Exercise details. Looking through the data below, work out how many lines have the word "цена". Reply with that number only.

Dataset excerpts.
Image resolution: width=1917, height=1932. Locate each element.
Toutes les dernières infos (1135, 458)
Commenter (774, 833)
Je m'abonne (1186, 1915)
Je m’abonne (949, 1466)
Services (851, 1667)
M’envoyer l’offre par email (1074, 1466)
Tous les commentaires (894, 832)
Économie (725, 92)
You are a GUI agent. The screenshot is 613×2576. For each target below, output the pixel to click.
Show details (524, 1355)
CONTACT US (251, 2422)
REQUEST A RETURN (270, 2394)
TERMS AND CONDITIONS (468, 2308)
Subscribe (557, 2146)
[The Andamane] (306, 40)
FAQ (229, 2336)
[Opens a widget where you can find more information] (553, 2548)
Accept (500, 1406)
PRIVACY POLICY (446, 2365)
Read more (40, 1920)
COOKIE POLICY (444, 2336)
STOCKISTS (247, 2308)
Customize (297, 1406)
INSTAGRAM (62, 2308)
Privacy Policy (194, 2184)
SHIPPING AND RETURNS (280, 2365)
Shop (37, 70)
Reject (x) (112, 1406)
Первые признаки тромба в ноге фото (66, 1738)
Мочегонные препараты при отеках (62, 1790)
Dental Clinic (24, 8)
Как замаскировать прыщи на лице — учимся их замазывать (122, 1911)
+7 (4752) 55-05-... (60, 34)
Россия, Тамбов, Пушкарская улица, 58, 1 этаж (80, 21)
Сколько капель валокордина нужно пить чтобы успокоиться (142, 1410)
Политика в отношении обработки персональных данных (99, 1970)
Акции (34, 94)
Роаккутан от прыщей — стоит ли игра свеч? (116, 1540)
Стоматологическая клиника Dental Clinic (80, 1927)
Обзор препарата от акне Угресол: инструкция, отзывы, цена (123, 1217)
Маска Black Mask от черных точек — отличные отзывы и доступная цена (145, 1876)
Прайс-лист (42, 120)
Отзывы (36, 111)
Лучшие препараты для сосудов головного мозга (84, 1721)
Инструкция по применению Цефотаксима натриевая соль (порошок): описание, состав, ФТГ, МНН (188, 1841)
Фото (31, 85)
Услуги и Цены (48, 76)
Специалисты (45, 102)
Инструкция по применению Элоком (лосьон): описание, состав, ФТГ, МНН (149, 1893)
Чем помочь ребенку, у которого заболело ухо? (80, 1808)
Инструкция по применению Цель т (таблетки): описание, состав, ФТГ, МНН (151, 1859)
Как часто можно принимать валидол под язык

The completed task. 2